Sens. Claire McCaskill, D-Mo., and Jon Tester, D-Mont., wrote a letter to the Office of Personnel Management this week to voice concerns with the lack of transparency in standing up the National Background Investigations Bureau. The senators said they were worried about the timeline of the transition and whether sufficient “operation and oversight” measures were in place.
The Office of Personnel Management announced NBIB’s creation in January to address holes in the security clearance process brought to light by Edward Snowden’s document release and Aaron Alexis’ shooting of employees at the Washington Navy Yard. OPM also billed the change as a way to better protect personal data collected during investigations, which were hacked last year and compromised 21.5 million files containing personal information.
In their letter, Tester and McCaskill said they wanted guarantees NBIB would not “simply be a new name” for the existing Federal Investigative Services. The lawmakers asked for specific documentation on how the agency would differ from FIS, as well as plans for funding, timetables, budgeting, an organizational chart, staffing needs including contractors and the pricing structure for clients.
Aside from broad brush strokes highlighting modernization and operational flexibility, as well as emphasizing the Pentagon’s new role, acting OPM Director Beth Cobert did not at a congressional hearing in February lay out specifics of exactly how NBIB will differ from FIS.
The Obama administration tasked the Defense Department with overhauling the information technology infrastructure to support NBIB. Tester and McCaskill asked for details on that progress and what services are being solicited from private contractors.
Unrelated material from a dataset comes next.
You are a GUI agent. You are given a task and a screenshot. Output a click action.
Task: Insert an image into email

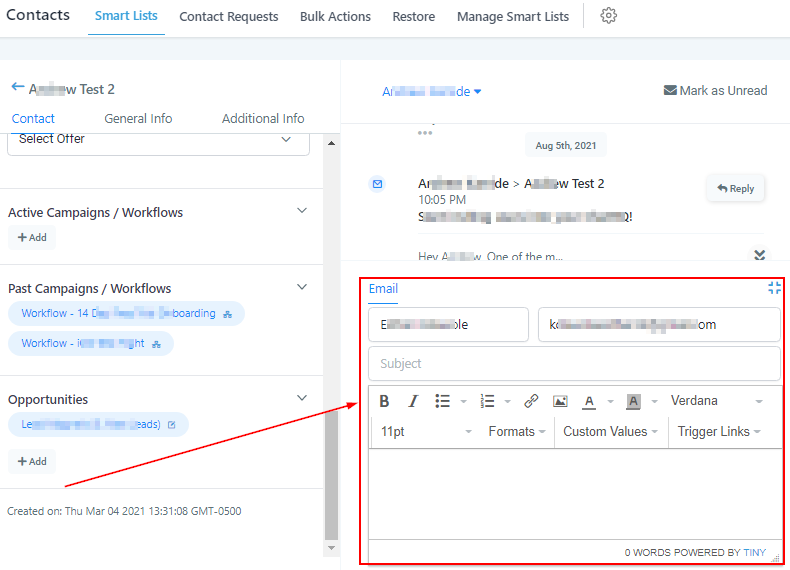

They also asked whether NBIB will have the authority to hire and contract on its own, or whether OPM will hold onto that responsibility.
The lawmakers requested details on how the investigations will change under NBIB and how the new agency will address the workloads expected when every clearance holder requires a reinvestigation every five years. They also asked which inspector general will audit the new bureau. McCaskill previously introduced legislation to give the Pentagon’s IG oversight responsibility over NBIB.
Sam Schumach, an OPM spokesman, said the agency “welcome[s]” the senators’ “input.”
“We also agree that the NBIB should represent real change from the past, and we are committed to continue standing up NBIB in a way that strengthens how the federal government conducts background investigations and protects vital information,” Schumach said. He did not respond to a request asking whether OPM would answer the letter, or whether it would do so by the suggested deadline of June 17.
Tester and McCaskill are not the first lawmakers to express apprehension about NBIB; House Oversight and Government Reform Committee members said at the February hearing the new agency could lead to simply putting “a coat of fresh paint on a house with a bad foundation” or “window dressing on a broken home.”
Rep. John Mica, R-Fla., took his concerns even further.
“Folks, hang on to your shorts on this one,” Mica said. “I think we’re headed for another disaster.”